2. Favorably Alters the Blood Lipid Profile
Diabetics can also reduce their risk factors associated with cardiovascular disease by consuming even one daily gram (about 1/3 teaspoon) of cinnamon. One 2003 USDA study found that after 40 days of eating between just 1 and 6 grams of cinnamon (about 2 teaspoons), type 2 diabetics were not only able to reduce their blood sugar levels by 18 to 29 percent, but also lowered their triglycerides by 23 to 30 percent, their LDL (“bad”) cholesterol by 7 to 27 percent and total cholesterol by 12 to 26 percent. Note: the focus on LDL cholesterol particles by number versus their quality is misleading.
3. Supports Healthy Blood Clotting
Much research has been devoted to cinnamon’s effect on blood platelets which contribute to clotting. It helps thin the blood and prevents unwanted clumping of platelets. It’s so effective as an anti-coagulant that patients taking prescription blood thinners are warned not to take cinnamon in concentrated form such as supplements or extracts. Cassia has higher concentrations of the blood-thinning agent coumarin, which is all the more reason to opt for the Ceylon form.
4. Fights Bacteria and Fungus
Ayurvedic medicine has long used cinnamon for its anti-microbial qualities to support the immune system and prevent colds and flu. It has been proven to help stop the growth of bacteria, fungus, and the common yeast Candida. One study showed that it is an effective alternative to chemical food preservatives and just a few drops of essential oil of cinnamon added to refrigerated carrot broth prevented the growth of food-borne pathogens for up to 60 days.

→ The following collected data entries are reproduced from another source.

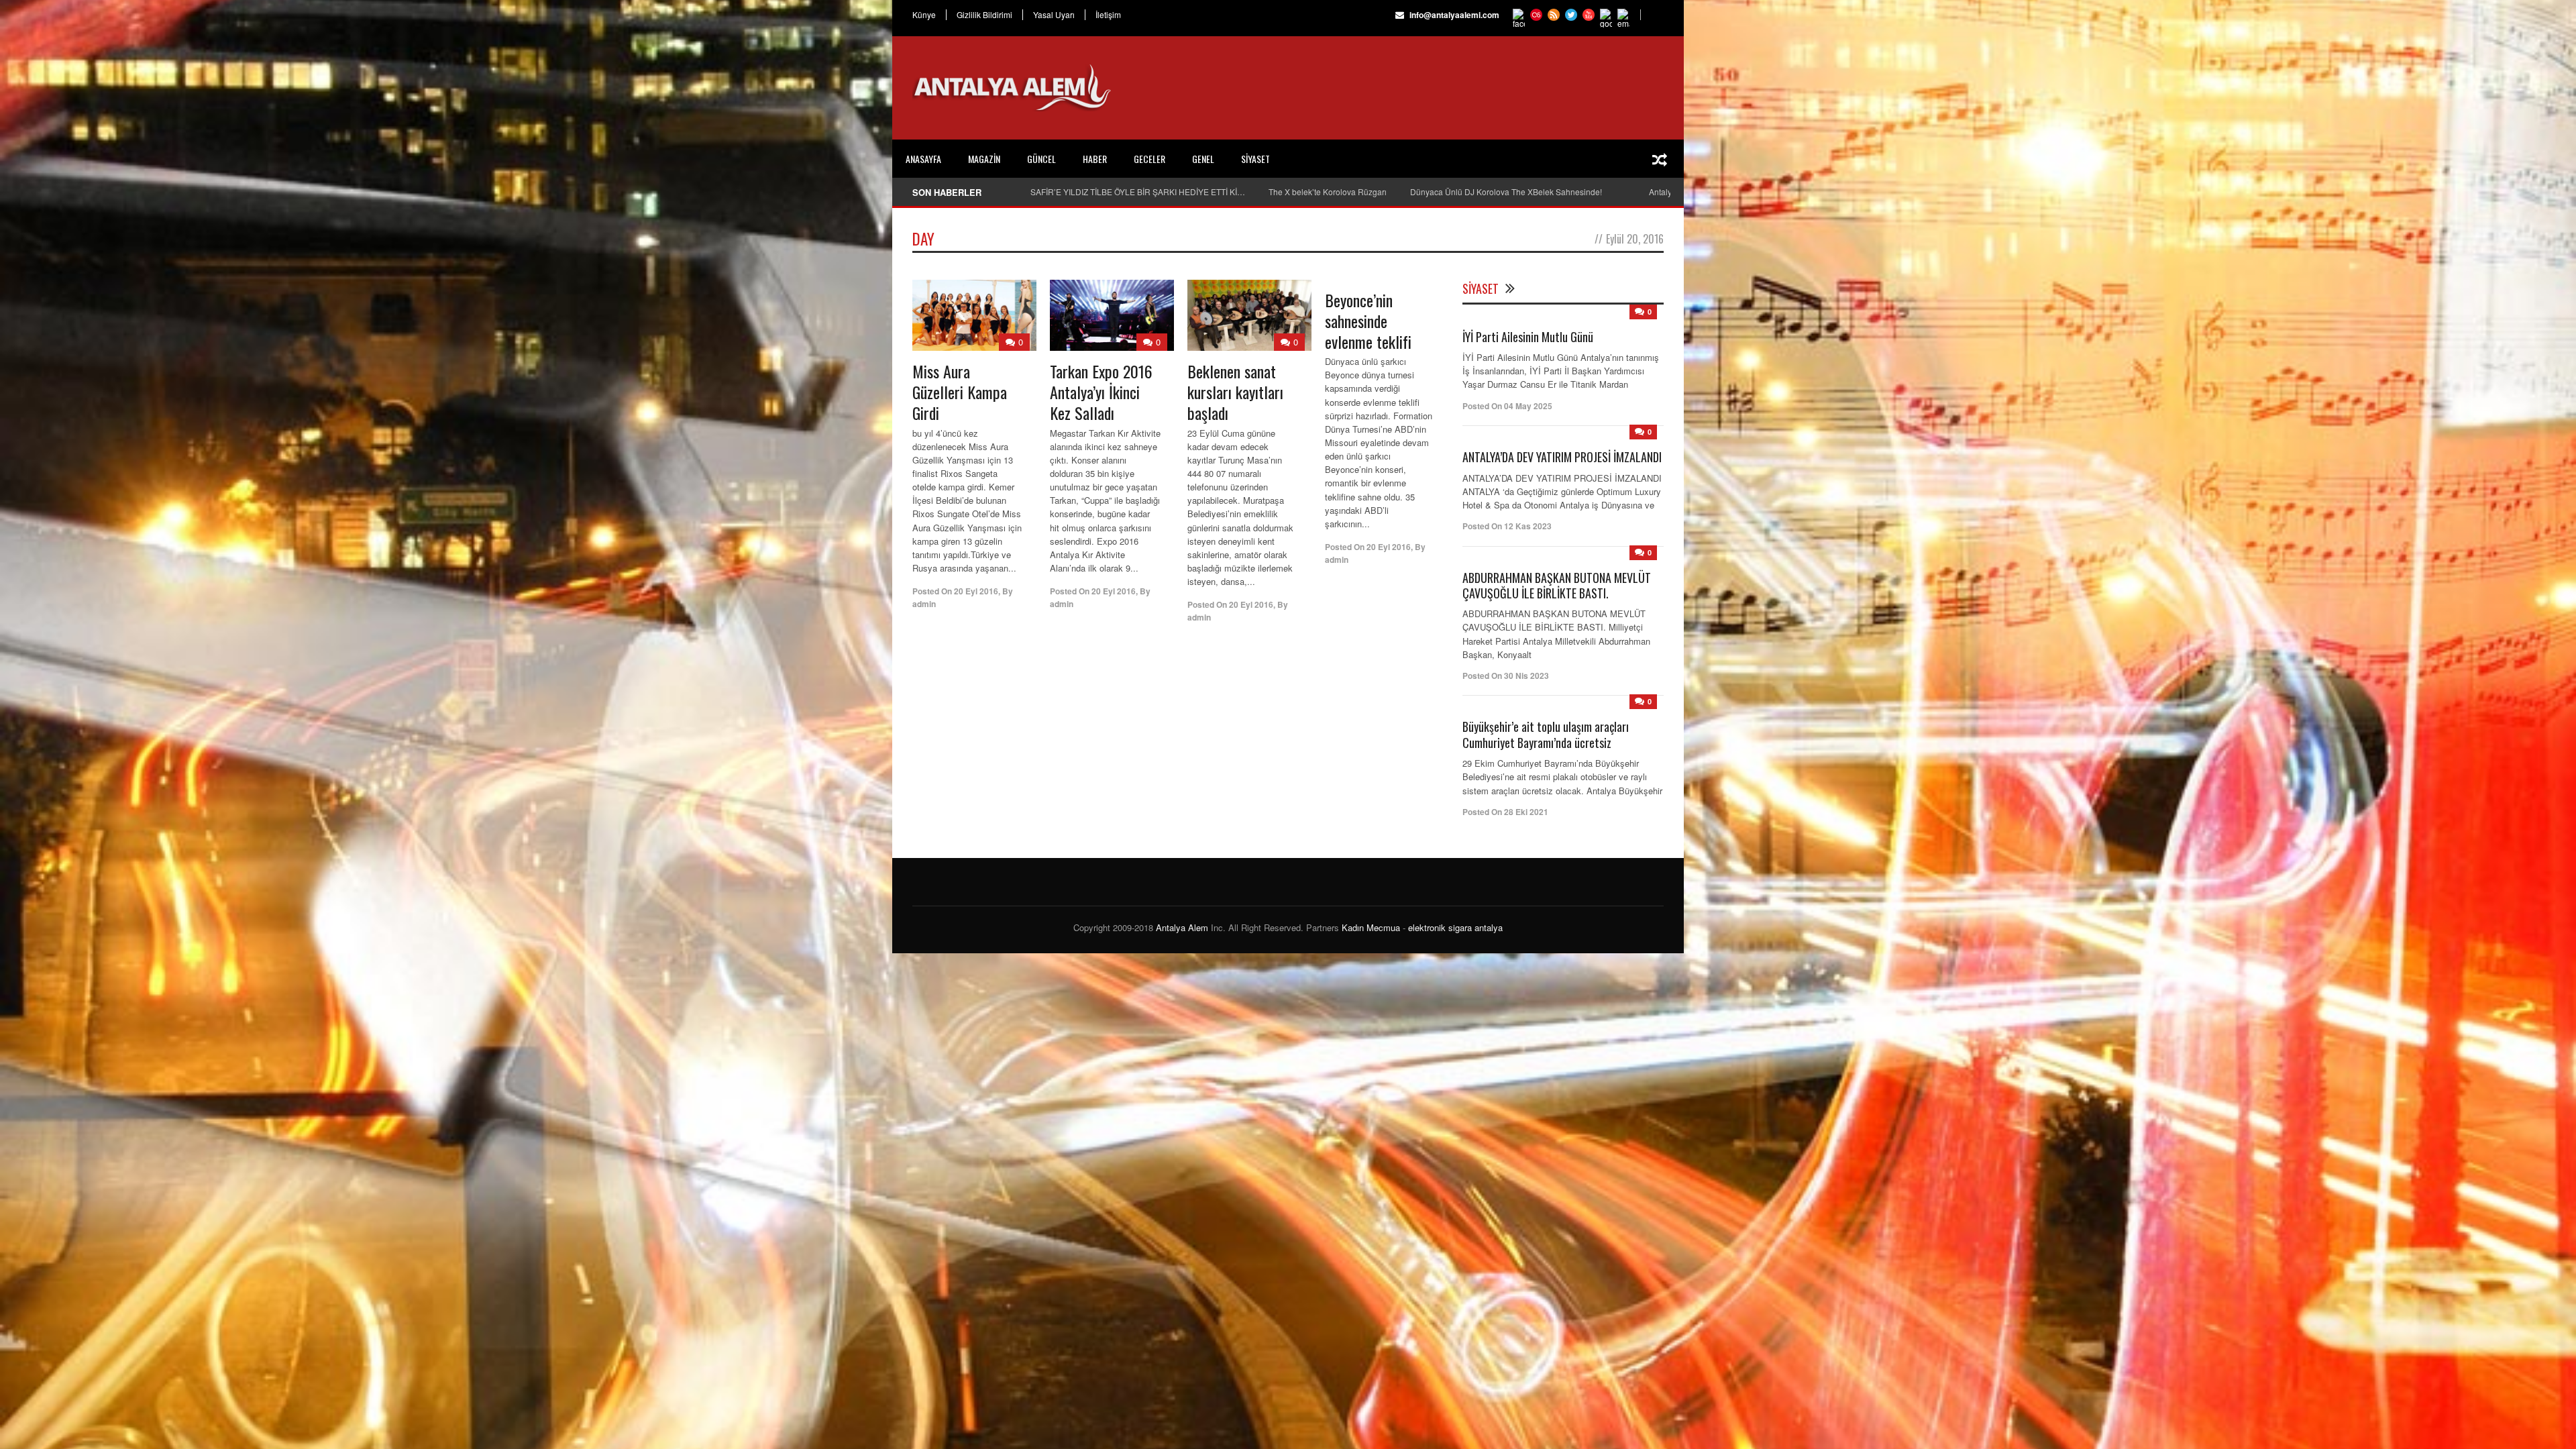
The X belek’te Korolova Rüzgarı (1328, 191)
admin (924, 604)
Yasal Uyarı (1054, 14)
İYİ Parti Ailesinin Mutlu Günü (1527, 336)
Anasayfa (923, 159)
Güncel (1041, 159)
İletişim (1108, 14)
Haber (1095, 159)
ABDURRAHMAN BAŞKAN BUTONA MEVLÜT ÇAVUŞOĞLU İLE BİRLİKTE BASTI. (1556, 585)
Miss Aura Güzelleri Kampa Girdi (959, 392)
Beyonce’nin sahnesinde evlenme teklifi (1368, 321)
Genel (1203, 159)
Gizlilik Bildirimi (984, 14)
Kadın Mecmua (1371, 927)
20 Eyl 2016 (976, 591)
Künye (924, 14)
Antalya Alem (1182, 927)
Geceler (1149, 159)
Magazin (984, 159)
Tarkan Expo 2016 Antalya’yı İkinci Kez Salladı (1101, 392)
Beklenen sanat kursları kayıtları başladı (1235, 392)
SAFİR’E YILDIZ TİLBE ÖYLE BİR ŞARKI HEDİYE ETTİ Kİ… (1137, 191)
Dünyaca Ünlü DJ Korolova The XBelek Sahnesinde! (1506, 191)
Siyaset (1255, 159)
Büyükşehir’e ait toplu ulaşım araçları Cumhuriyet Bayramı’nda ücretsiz (1545, 734)
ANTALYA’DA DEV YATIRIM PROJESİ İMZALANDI (1562, 457)
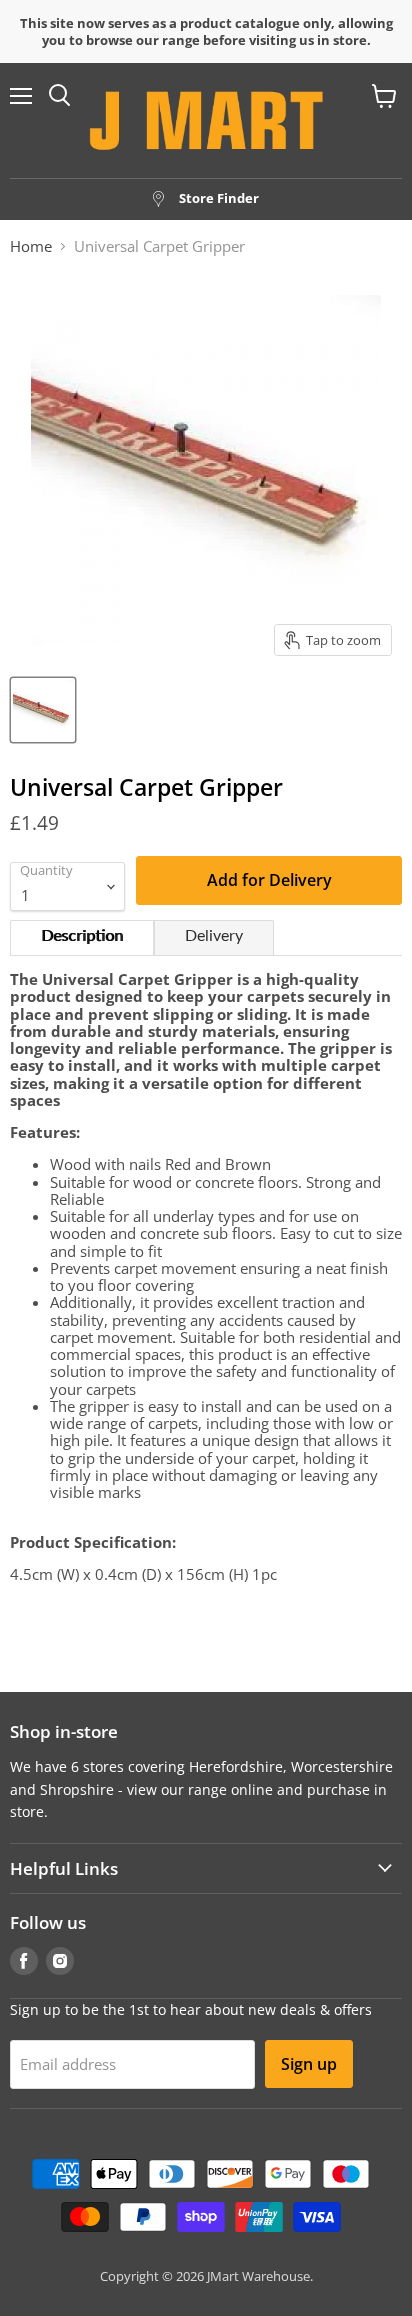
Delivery (214, 936)
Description (82, 936)
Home (31, 246)
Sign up (309, 2064)
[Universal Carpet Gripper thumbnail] (43, 710)
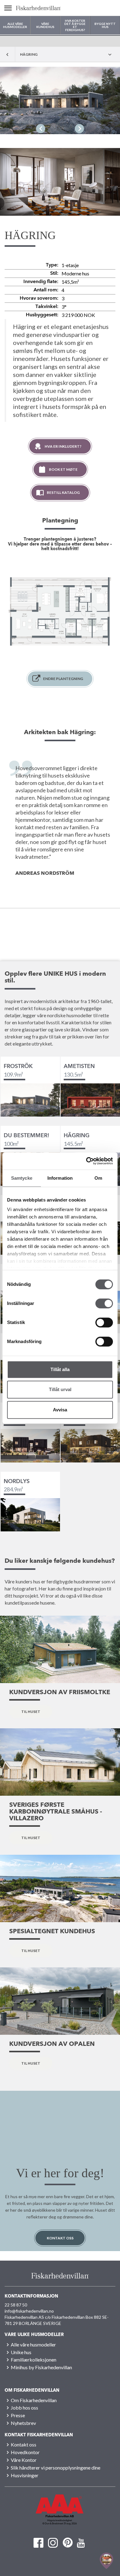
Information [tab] (60, 1178)
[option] (60, 100)
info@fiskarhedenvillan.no (29, 2311)
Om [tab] (98, 1178)
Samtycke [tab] (21, 1178)
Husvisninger (24, 2475)
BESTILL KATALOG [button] (63, 492)
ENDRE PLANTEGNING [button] (63, 678)
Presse (18, 2415)
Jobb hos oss (24, 2407)
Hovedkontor (25, 2452)
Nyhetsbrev (23, 2423)
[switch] (104, 1303)
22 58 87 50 (16, 2304)
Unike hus (21, 2352)
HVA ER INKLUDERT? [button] (63, 446)
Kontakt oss (60, 2238)
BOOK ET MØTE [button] (63, 469)
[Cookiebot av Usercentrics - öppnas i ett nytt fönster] (86, 1161)
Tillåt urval (60, 1389)
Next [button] (79, 128)
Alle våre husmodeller (33, 2344)
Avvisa (60, 1409)
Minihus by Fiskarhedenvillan (41, 2367)
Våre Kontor (24, 2460)
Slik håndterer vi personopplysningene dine (55, 2467)
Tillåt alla (60, 1369)
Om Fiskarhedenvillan (34, 2400)
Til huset (30, 1711)
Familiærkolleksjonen (33, 2359)
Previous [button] (40, 128)
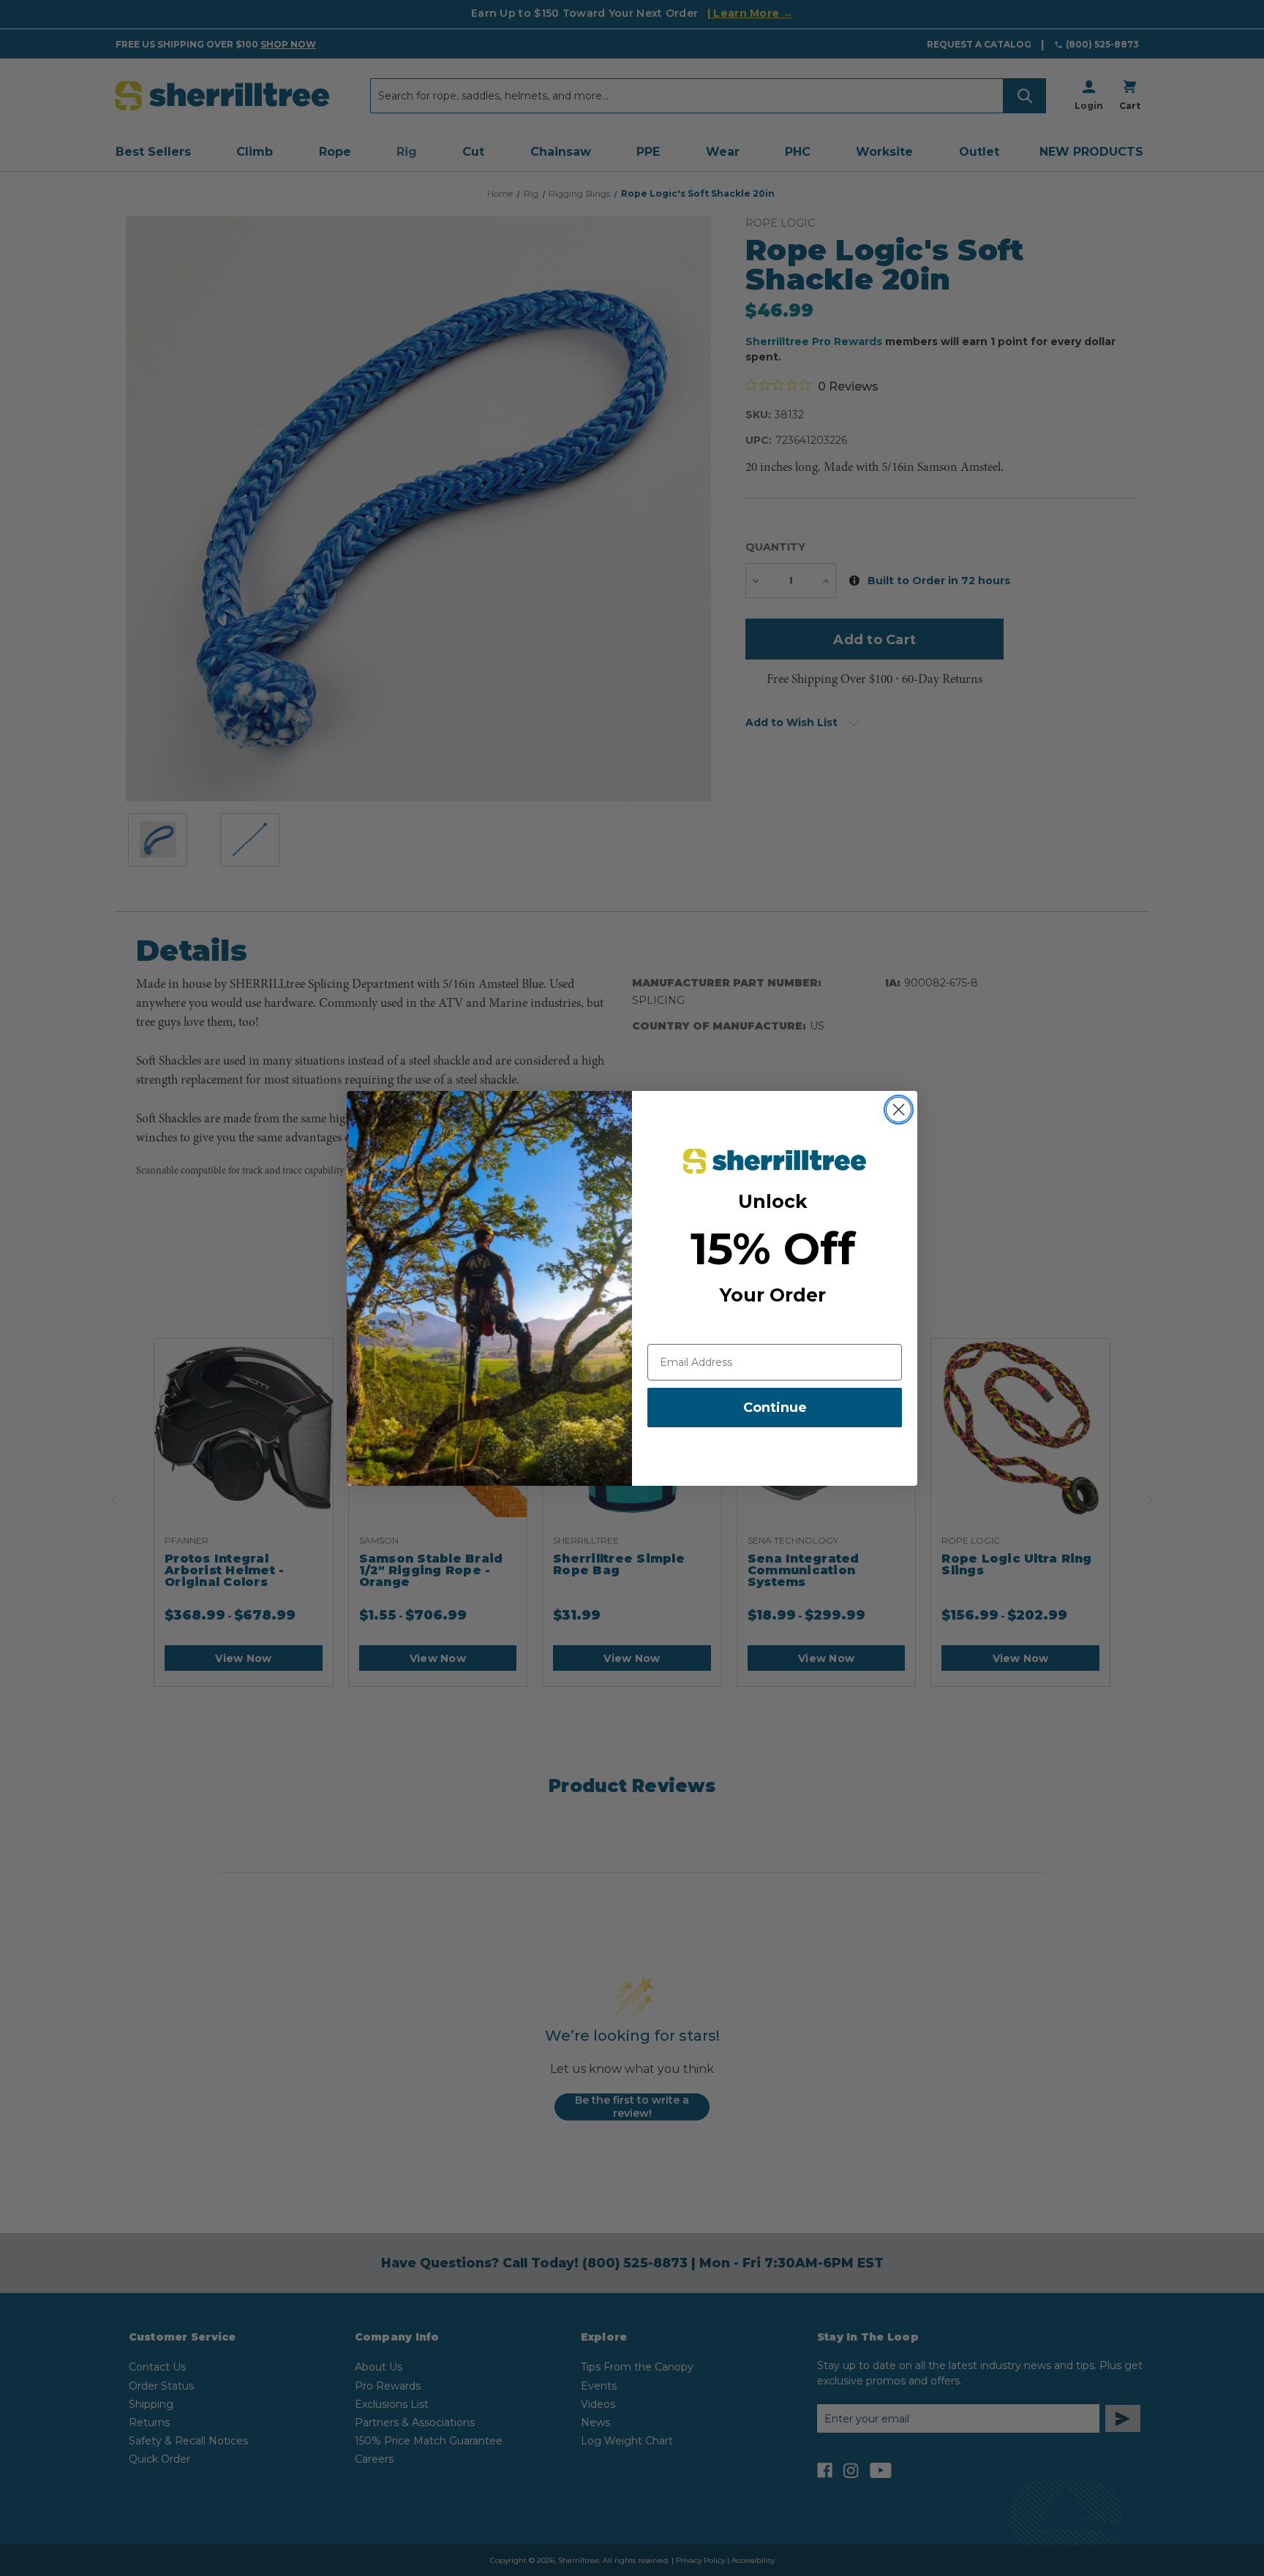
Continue (775, 1408)
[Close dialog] (898, 1109)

5. Boosts Memory and Protects the Brain.
Chewing cinnamon flavored gum or just smelling the sweet spice has been found to improve brain activity. Research led by Dr. P. Zoladz and presented at the 2004 meeting of the Association for Chemoreception Sciences, in Sarasota, Florida, concluded that cinnamon enhances cognitive processing and was found to improve test subjects scores related to attention, memory and visual-motor speed when working at a computer.
A 2011 study suggested that it may have a role in reducing the kind of chronic inflammation that leads to various neurodegenerative diseases, such as Alzheimer’s disease, Parkinson’s disease, multiple sclerosis, brain tumor, and meningitis.
6. Improves Digestion
In traditional Chinese medicine, cinnamon has been used for flatulence, nausea, and diarrhea. It is also believed to improve the body’s ability to digest fruit, milk and other dairy products.
Both cassia and real cinnamon are often labeled the same in North America. The true Ceylon version will be more expensive, and it will be a lighter shade of brown, a finer powder and have a sweeter scent. When buying the sticks, known as “quills,” keep in mind that, generally, cassia will be thicker and the two ends will be rolled toward each other rather than being rolled in one direction only.